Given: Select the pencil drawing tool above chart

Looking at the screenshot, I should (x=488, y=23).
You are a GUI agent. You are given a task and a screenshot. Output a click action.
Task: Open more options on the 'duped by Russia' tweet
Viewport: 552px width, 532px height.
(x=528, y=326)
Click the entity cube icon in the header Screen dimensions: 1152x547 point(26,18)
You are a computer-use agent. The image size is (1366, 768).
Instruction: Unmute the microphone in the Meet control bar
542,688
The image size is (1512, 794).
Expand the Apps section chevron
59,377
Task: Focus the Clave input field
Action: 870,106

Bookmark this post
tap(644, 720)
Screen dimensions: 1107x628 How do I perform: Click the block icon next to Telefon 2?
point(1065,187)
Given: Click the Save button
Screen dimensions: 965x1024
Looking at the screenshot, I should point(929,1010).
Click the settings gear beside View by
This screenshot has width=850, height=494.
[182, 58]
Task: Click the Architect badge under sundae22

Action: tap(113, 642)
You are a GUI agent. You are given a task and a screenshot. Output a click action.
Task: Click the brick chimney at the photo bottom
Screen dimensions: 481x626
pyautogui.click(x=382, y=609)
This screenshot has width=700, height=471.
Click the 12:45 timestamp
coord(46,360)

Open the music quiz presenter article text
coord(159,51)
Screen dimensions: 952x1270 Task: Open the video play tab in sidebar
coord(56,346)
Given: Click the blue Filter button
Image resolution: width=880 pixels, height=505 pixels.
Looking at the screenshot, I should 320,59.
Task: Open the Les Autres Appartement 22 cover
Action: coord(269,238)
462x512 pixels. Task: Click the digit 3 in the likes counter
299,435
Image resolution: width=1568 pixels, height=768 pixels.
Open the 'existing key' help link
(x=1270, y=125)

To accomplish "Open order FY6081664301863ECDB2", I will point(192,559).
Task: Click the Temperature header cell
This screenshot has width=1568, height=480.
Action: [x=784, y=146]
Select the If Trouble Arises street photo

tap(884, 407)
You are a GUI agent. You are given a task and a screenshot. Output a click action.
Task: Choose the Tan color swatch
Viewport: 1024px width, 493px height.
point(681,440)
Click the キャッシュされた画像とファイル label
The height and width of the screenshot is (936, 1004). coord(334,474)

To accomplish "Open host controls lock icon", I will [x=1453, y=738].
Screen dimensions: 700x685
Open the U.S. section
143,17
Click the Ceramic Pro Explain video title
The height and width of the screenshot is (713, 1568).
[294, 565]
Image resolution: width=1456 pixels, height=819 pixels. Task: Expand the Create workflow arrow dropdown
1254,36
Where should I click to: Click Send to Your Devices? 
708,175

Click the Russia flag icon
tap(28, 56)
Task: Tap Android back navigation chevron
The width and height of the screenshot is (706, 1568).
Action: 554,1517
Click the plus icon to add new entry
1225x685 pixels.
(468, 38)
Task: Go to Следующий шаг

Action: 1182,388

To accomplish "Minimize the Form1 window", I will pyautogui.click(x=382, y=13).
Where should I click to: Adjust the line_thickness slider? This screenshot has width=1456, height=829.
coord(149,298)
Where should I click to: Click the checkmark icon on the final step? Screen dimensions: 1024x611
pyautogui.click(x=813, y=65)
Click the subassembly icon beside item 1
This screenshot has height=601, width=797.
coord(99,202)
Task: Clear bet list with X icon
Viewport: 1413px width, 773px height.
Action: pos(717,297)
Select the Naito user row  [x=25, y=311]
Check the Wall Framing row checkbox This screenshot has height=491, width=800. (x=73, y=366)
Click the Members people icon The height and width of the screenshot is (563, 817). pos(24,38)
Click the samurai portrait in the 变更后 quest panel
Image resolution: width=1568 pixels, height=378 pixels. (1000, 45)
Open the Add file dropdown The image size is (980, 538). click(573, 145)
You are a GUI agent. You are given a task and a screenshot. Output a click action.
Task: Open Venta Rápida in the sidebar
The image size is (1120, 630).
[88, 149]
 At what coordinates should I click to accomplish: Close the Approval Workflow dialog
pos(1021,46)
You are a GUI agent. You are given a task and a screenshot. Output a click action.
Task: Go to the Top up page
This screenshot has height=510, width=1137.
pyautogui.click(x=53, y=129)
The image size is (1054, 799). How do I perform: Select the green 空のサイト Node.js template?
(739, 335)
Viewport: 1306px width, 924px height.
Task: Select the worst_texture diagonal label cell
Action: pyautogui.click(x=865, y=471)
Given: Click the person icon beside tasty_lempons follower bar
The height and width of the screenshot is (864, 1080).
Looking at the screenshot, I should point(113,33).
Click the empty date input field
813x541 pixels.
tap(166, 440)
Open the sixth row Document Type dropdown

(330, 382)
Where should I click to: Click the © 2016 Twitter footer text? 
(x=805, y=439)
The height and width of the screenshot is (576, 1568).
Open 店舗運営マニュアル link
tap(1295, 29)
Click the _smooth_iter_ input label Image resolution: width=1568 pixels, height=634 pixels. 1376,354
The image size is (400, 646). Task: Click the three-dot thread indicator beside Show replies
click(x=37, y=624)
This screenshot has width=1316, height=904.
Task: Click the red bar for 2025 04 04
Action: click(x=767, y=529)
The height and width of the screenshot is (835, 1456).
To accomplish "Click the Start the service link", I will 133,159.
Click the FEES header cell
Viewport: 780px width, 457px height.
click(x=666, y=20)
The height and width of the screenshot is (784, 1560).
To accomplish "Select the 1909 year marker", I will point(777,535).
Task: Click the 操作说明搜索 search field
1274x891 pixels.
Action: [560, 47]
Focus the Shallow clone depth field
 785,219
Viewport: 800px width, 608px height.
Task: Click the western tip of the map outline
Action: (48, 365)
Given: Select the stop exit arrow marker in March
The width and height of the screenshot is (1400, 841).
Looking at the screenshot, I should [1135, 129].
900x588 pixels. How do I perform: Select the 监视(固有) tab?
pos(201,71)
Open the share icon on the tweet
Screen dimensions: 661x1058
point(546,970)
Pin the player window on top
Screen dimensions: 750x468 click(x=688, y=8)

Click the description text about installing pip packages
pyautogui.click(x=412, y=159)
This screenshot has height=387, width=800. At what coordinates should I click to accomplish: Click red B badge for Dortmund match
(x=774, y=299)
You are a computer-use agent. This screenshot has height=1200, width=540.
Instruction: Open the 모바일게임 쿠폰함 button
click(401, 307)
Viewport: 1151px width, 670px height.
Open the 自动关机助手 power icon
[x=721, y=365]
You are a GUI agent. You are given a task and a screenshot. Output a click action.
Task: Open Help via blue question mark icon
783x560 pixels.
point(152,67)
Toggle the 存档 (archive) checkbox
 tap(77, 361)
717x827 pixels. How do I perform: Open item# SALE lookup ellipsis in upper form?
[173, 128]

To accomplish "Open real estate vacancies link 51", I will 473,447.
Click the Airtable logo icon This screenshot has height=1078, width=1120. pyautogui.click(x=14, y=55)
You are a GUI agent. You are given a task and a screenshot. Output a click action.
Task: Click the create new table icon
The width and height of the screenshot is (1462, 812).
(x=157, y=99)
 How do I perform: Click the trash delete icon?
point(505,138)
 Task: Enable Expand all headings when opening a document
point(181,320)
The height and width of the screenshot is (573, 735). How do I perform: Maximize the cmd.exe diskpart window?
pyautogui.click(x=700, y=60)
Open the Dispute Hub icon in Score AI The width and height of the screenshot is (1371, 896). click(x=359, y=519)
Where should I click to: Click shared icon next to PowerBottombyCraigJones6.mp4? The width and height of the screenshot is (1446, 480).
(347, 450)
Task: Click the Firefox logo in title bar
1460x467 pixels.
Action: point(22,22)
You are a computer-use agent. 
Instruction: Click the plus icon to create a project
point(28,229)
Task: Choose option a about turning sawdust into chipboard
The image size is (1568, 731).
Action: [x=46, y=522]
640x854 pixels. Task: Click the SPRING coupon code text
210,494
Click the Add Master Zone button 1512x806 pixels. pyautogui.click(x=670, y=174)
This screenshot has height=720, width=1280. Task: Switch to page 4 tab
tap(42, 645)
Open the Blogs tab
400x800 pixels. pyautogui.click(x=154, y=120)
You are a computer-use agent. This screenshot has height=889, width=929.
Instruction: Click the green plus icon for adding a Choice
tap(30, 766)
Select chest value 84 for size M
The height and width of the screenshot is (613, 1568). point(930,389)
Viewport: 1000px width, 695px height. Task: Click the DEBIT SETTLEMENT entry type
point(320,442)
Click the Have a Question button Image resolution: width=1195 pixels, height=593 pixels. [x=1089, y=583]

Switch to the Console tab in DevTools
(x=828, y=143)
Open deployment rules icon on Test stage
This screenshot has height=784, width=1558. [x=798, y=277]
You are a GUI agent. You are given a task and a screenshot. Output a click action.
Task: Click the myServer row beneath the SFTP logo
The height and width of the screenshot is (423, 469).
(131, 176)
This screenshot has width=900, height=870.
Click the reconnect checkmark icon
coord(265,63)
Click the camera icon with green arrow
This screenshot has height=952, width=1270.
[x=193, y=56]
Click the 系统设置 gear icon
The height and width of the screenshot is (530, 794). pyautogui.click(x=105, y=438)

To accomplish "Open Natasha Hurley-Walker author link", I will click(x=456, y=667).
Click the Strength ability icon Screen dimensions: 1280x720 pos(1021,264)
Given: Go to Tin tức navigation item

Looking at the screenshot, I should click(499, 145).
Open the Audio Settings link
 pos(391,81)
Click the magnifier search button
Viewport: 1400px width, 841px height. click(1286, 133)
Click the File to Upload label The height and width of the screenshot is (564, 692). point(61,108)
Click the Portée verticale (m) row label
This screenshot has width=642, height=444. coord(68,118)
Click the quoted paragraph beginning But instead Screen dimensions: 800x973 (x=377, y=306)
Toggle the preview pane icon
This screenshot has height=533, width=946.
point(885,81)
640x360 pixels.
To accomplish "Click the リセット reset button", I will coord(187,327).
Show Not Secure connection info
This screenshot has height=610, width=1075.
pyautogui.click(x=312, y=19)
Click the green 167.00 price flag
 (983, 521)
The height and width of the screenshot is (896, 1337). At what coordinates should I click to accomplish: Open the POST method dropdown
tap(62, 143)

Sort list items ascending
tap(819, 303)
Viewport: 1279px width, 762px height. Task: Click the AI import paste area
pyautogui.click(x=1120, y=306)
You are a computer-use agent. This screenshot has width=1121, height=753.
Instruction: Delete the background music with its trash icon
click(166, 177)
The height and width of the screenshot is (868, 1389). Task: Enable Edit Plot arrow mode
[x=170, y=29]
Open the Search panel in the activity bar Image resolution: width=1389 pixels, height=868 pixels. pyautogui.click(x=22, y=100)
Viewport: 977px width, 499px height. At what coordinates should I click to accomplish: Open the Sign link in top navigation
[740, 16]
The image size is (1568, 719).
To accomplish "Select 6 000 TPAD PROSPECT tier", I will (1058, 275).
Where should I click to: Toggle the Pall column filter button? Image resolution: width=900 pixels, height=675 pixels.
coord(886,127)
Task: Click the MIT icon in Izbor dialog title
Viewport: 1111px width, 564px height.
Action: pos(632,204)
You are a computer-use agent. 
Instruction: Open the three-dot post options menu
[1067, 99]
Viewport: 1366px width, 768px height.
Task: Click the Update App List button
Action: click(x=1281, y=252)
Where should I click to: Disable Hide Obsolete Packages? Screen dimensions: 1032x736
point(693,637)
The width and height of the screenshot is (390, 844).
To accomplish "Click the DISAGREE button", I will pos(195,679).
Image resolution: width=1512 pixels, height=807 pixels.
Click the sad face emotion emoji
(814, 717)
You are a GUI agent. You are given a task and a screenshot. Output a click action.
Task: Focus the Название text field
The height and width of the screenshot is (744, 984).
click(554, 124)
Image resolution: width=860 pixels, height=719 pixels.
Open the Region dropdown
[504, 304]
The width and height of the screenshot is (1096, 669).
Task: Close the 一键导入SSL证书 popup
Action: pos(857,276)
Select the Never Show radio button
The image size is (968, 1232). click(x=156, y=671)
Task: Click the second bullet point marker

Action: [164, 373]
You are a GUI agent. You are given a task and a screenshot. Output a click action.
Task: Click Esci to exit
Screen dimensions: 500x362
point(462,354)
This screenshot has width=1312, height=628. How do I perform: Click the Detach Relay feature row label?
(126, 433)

WHAT YOU SHOULD DO:
Please find, in the entries above, every line where "title" occurs, and copy it.

TASK RESPONSE:
Click the Ceramic Pro Explain video title
Task: Click the Firefox logo in title bar
Task: Click the MIT icon in Izbor dialog title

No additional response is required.